• Written instruction
Give everything from "You are a computer-use" down to "[x=792, y=20]" as a two-column CSV with the columns "prompt" and "target". Make one row per item, put its text and its answer each in a single quoted field with line breaks replaced by spaces, and leave the pictures out.

• Recorded data
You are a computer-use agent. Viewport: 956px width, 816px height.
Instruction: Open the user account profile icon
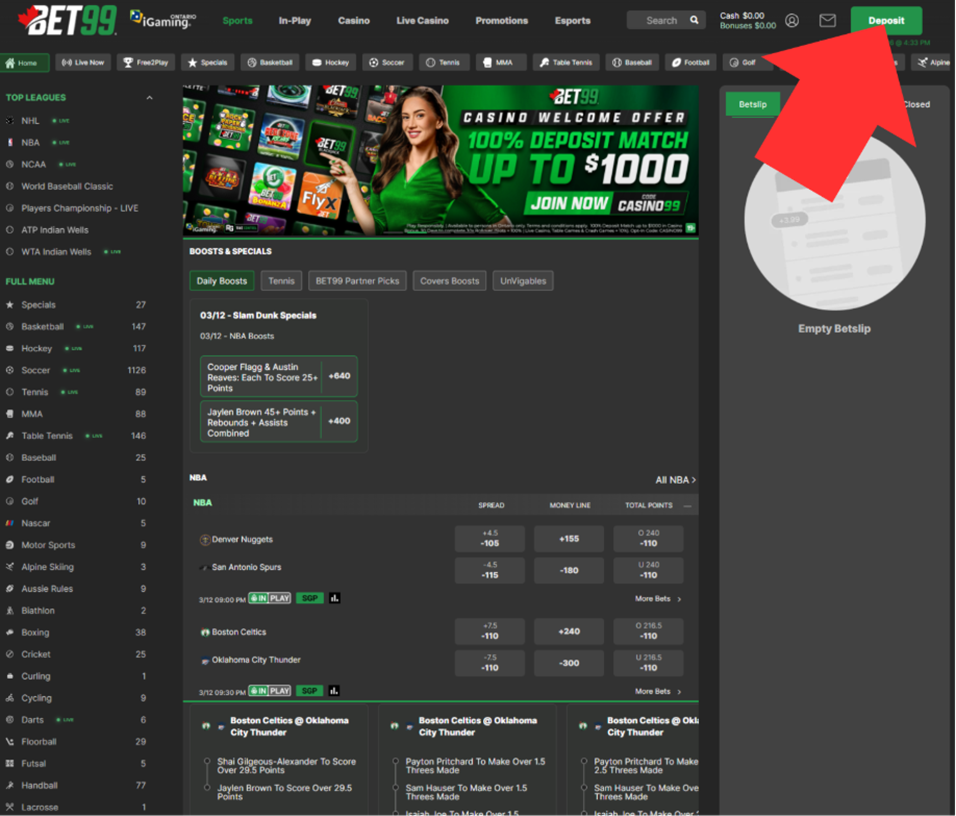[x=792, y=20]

* * *

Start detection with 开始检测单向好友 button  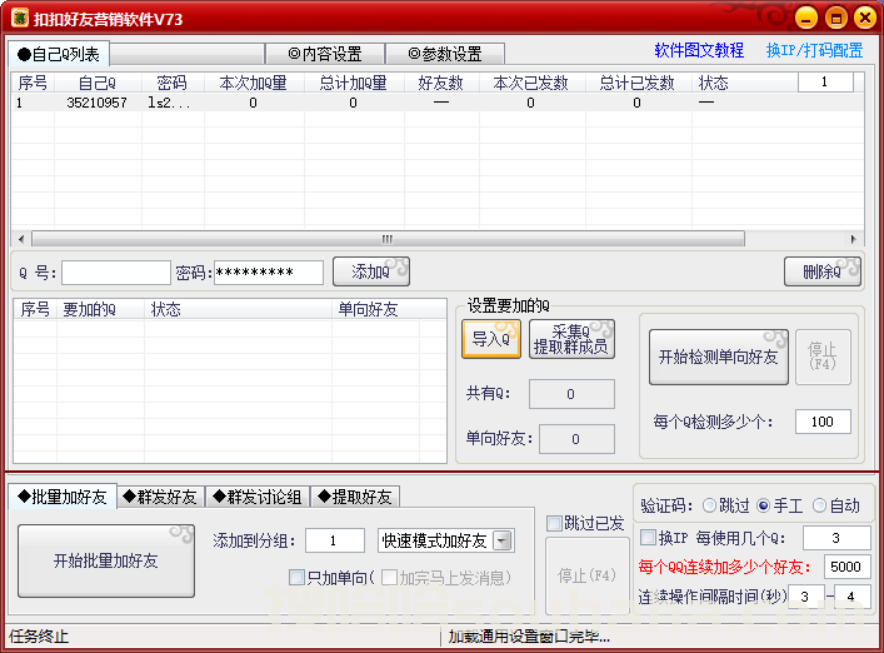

--

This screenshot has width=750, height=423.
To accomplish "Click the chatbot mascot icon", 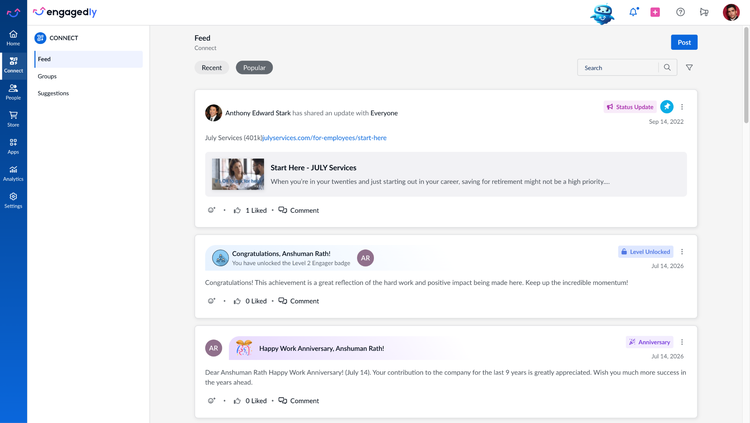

• Answer to this task
prompt,target
"You are a computer-use agent. Viewport: 956px width, 816px height. Instruction: Open the user account profile icon","[x=792, y=20]"